Another disadvantage is the potential loss of Britain’s tariff-free trade status with the other EU members. Tariffs raise the cost of exports, making British companies higher-priced and less competitive, as well as costing the UK more money for goods they could originally get for cheaper.

Beyond the UK, however, economic effects for the EU are numerous.

A study published by Erasmus University Rotterdam predicted that countries closest to the U.K. — such as Belgium and the Netherlands, plus those with high volumes of trade with the UK which include  Germany and France — will suffer the greatest economic impact from Brexit in comparison to other EU countries.

Trade, is the greatest concern for Germany and Cyprus- as the UK is Germany’s  third largest trading partner and Cyprus’ second largest trading partner. Ireland will also be greatly affected by the vote due to the country’s deep economic ties to the UK, as it imports 89 percent of its oil and 93 percent of its gas from the U.K..

Brexit will also ultimately lead to a smaller EU budget as a whole, with increased member-state contributions. As the UK is the third largest contributor to the EU behind Germany and France, other member states will have to make up for that loss.

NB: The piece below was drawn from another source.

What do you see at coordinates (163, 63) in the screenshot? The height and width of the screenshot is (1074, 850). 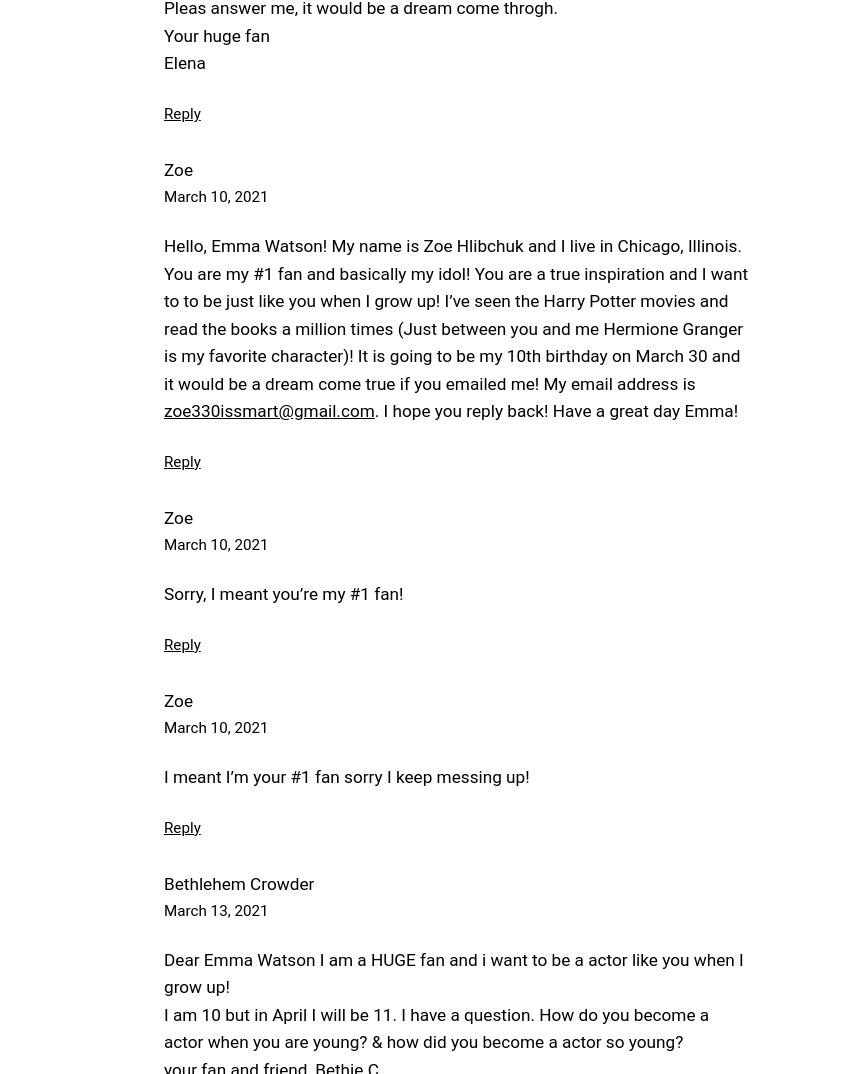 I see `'Elena'` at bounding box center [163, 63].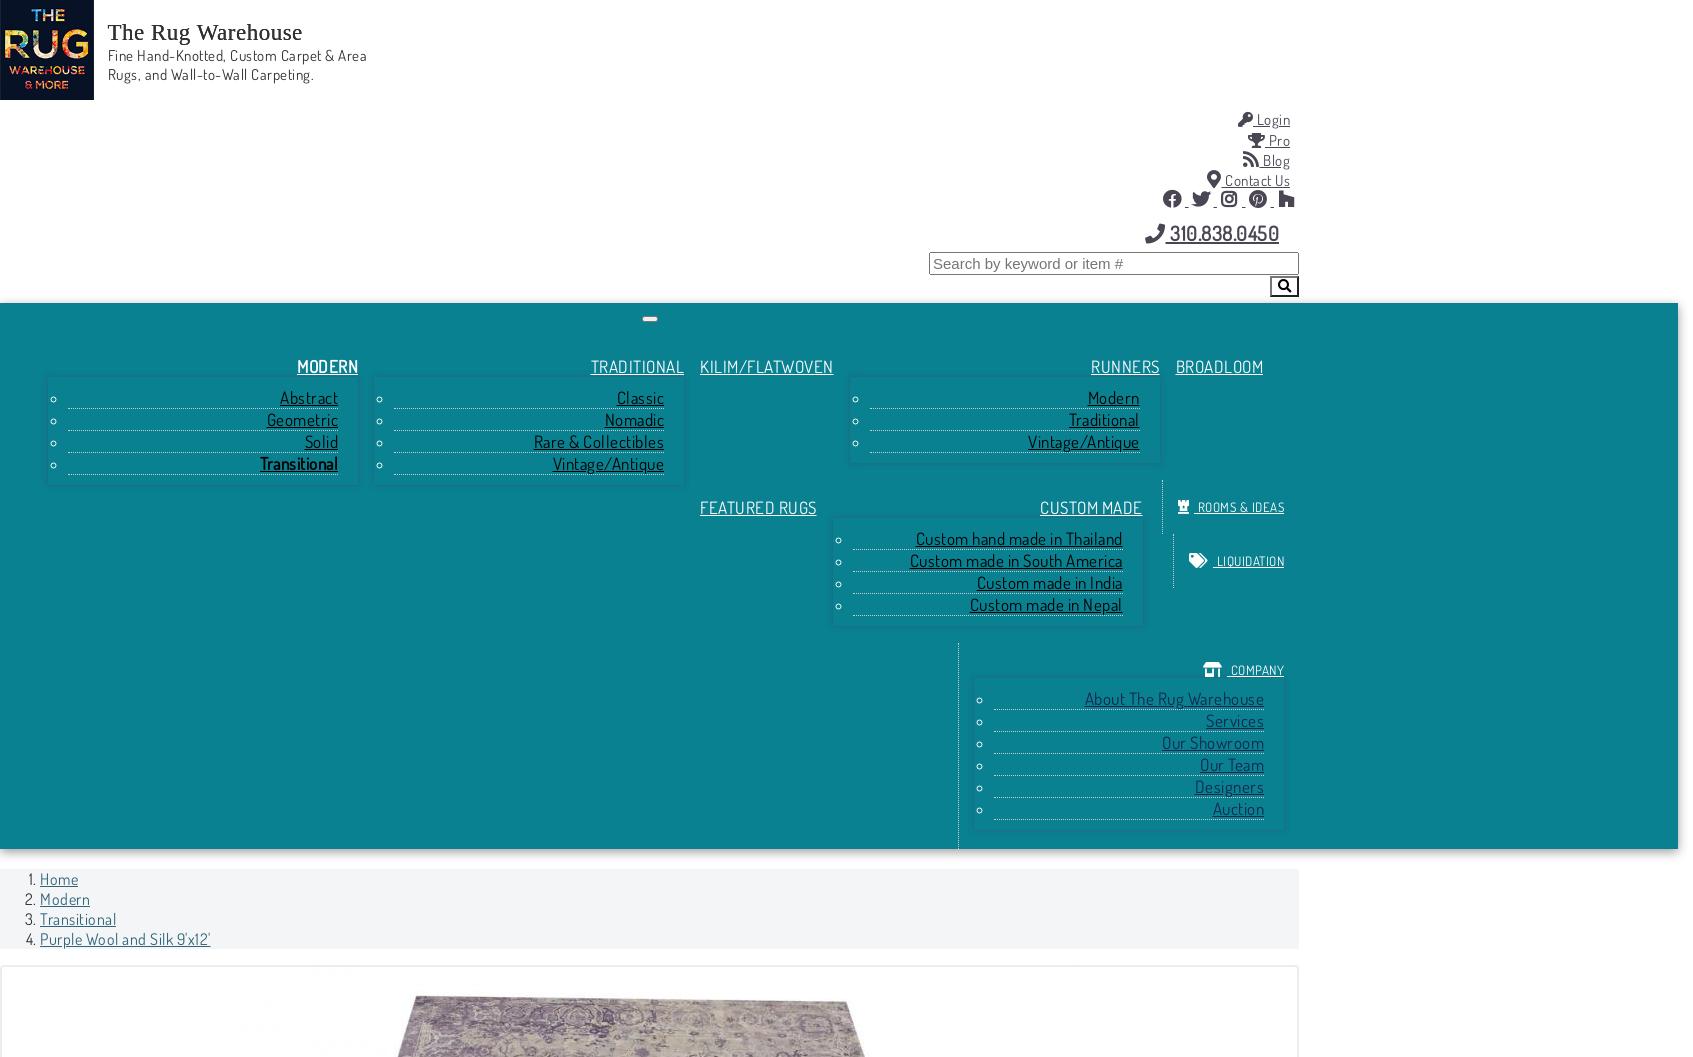  What do you see at coordinates (319, 440) in the screenshot?
I see `'Solid'` at bounding box center [319, 440].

In the long term future of the EU, Brexit could inspire greater protectionism within the  EU, as the strength of smaller protectionist states grow. Protectionism is the practice of shielding a country’s domestic industries from foreign competition by taxing imports. Protectionism has already grown in the EU, with almost half of all EU trade policies created since 2009 hindering international trade with countries outside of the EU. This protectionism could lead to heightening trade restrictions, a rise in geopolitical tensions and a rising economic toll from natural disasters.

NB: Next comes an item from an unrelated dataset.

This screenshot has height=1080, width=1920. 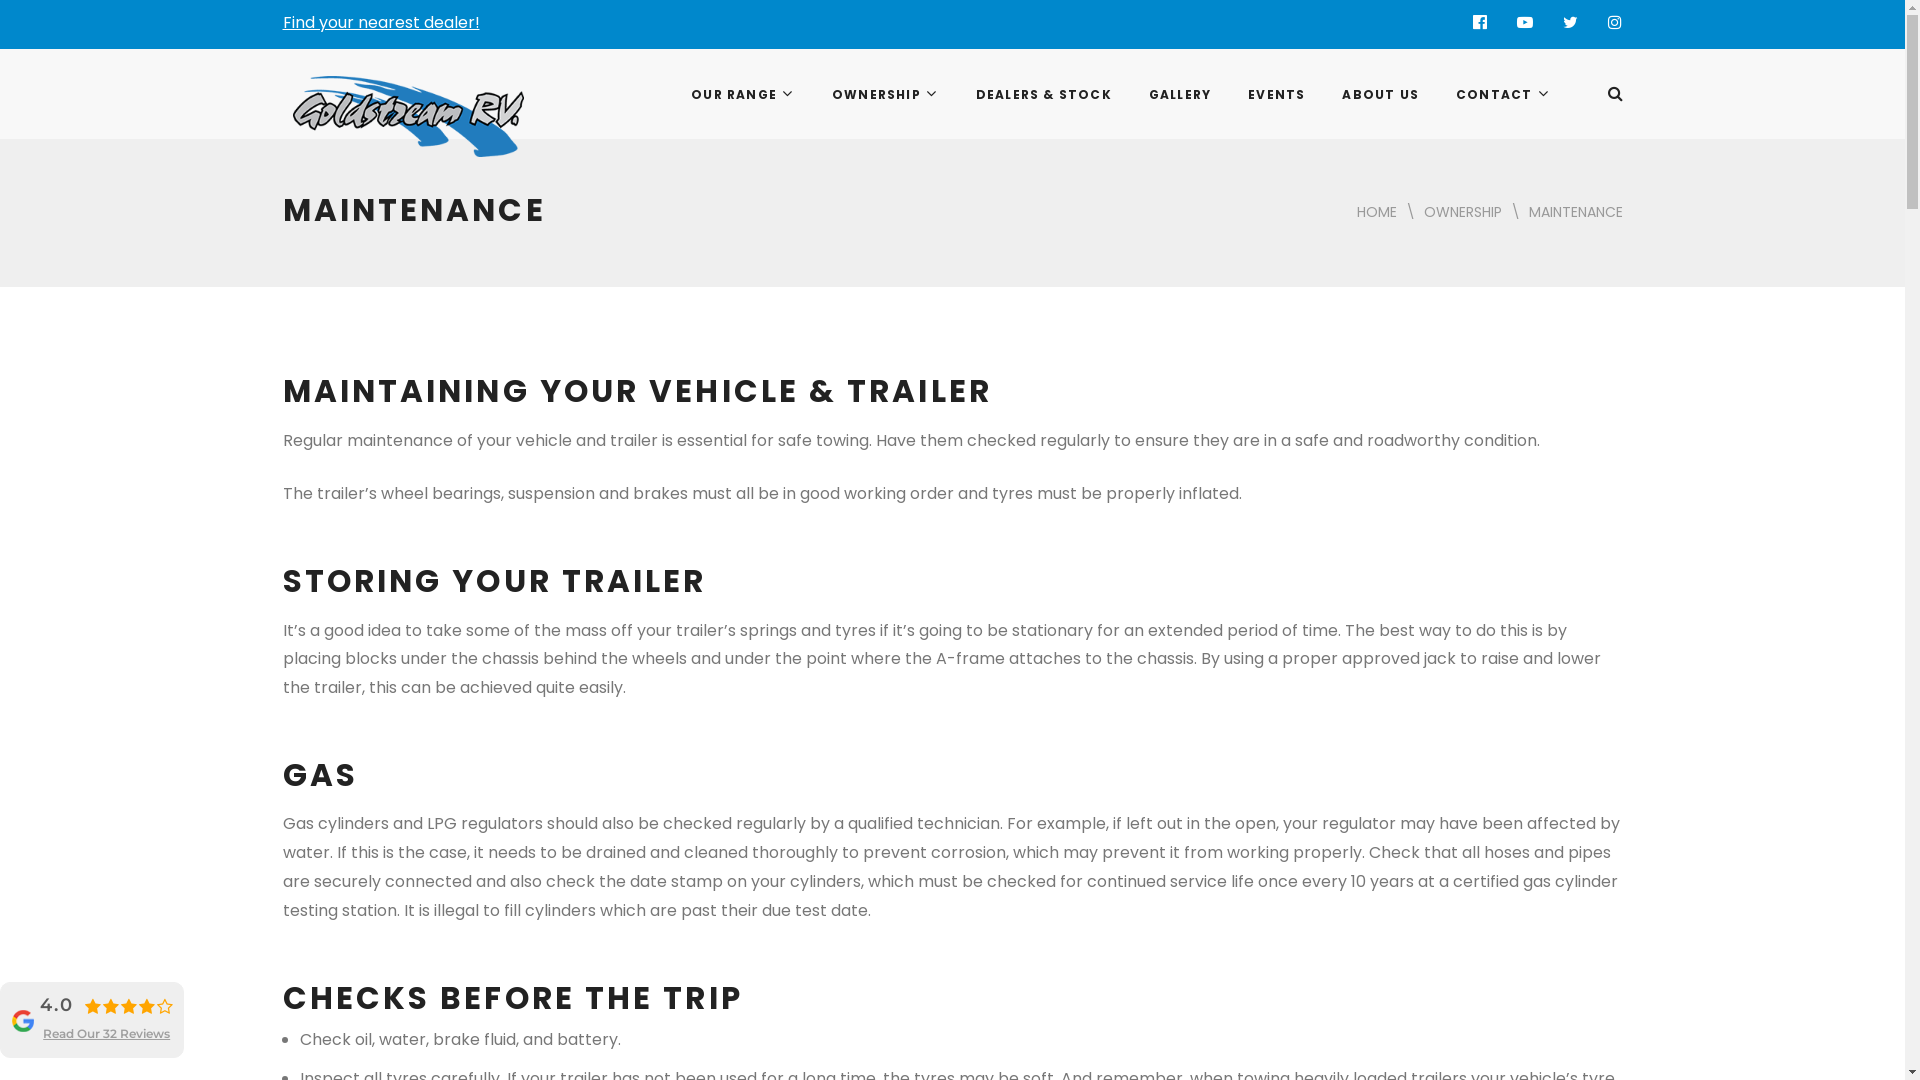 I want to click on 'Read Our 32 Reviews', so click(x=43, y=1033).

Beyond economic implications, Brexit may also disrupt political processes within the EU. UK representatives and citizens are currently present in all of the EU’s core institutions, including the European Parliament, Court of Justice of the European Union, and the European Council.

Moreover, some believe that Brexit would significantly weaken the EU’s global role. UK is the EU’s foremost military power and also brings significant diplomatic network, intelligence capabilities and soft power to the EU.; Because the EU lost a substantial amount of military support, they created a new military coalition called PESCO.

Brexit could also shift the power balance in the EU. Smaller member states are worried about emboldening Germany based on 20th century history, which would influence decisions one way in the EU, as the country seeks to exercise EU leadership.

Overall, while some believe that Brexit will ultimately lead to a slew of countries leaving the EU, it is more likely that this vote will strengthen the relationships between remaining members of the EU. The economy of the EU will likely weaken and suffer for a time, but it will likely will balance out with time. Ultimately, this vote will not lead to the disappearance of the EU, but its strengthening.